There's now a blog post about the project over on the Fudebakublog.
January 2015
I re-rendered all the Planetarium images — using the original scans and the same POV-Ray source code from 1996 — with a higher ambient setting on the drawings so they’re not so dark, and increased the dimensions so they’re bigger on your screen. They’re also now in the main Beholder site layout, which means Planetarium now works nicely on mobile devices too (if you’ve got JavaScript enabled — that’s so the image maps work responsively... it will still work on mobile without JavaScript, but less beautifully).
February 2014
In 1992 I was working both as a cartoonist and as a visiting lecturer for the computer science department at Royal Holloway. I’ve just put up an illustration I did for a poster back then.
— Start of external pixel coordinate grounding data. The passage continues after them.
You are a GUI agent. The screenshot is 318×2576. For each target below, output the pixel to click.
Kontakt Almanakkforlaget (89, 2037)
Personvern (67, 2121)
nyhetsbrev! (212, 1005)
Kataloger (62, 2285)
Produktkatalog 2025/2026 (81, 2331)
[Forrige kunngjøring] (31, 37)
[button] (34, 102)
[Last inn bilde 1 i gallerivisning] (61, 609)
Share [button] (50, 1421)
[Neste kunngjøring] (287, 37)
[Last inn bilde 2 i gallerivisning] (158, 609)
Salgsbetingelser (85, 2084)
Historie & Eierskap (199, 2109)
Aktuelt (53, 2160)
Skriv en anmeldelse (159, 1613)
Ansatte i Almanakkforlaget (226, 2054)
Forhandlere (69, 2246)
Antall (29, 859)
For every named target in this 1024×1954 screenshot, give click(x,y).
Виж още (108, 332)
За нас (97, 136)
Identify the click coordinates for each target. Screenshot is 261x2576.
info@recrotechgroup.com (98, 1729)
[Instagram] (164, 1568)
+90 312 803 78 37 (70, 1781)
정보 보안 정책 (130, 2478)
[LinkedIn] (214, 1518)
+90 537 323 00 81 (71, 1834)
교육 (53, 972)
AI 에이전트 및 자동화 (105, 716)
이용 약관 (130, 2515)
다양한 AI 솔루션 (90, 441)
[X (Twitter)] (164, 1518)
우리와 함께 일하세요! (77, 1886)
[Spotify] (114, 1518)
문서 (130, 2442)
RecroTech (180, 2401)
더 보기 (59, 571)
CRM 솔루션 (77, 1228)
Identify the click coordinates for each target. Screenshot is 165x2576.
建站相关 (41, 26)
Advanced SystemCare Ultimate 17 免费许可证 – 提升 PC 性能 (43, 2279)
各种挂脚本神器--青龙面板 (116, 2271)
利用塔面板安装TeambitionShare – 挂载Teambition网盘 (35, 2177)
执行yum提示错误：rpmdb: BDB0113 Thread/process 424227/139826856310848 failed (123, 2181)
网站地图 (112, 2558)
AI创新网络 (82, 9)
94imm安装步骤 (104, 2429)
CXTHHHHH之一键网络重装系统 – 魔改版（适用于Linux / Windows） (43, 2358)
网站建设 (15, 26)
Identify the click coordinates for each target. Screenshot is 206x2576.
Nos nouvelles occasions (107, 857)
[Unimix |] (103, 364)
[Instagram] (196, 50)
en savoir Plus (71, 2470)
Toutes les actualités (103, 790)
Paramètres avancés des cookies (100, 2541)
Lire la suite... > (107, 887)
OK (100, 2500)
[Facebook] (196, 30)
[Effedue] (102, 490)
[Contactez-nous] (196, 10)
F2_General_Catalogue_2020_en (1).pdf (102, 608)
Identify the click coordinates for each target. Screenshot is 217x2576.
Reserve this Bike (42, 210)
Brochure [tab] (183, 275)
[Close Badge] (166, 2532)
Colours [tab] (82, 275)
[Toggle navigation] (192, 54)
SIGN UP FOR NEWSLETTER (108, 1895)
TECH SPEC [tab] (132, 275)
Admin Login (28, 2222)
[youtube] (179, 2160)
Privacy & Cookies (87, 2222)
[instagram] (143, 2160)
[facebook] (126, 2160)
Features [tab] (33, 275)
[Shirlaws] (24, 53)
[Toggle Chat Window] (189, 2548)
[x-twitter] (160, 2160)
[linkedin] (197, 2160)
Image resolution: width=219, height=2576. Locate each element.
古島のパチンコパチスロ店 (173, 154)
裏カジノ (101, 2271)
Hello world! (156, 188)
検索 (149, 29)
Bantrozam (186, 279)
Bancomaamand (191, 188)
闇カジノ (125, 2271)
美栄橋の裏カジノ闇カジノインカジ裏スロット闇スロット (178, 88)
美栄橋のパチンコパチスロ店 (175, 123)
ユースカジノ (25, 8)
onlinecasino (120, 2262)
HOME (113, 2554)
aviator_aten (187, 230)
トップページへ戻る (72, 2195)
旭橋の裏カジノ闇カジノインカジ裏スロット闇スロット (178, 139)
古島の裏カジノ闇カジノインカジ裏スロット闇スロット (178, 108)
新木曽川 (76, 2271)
How times have changed... right?
January 2014
Now and again, ever since the page about the boardgame Caverns was added to the site, someone asks for specific details about it. So, finally and several years later, a few new pages have been added showing components from one particular version of the game. These might be of use to anyone planning to make their own set.
September 2013
The site’s main pages were getting a little dusty, so some cleaning up was in order. It won’t be happening all at once, but bit by bit things are being updated.
Planetarium and Concuspidor are unaffected (so far) but otherwise if you’re using Internet Explorer 8 or below, things might be ugly or clunky. Upgrade or switch browser.
January 2012
After over sixteen years online, the The Concuspidor story has, for the first time, been significantly updated: now the words come up in pop-up dialogues instead of full page-loads. This makes the story a little easier to read... but you can switch this new behaviour off, and still see this ground-breaking project just as it looked in 1995. Jump into the story.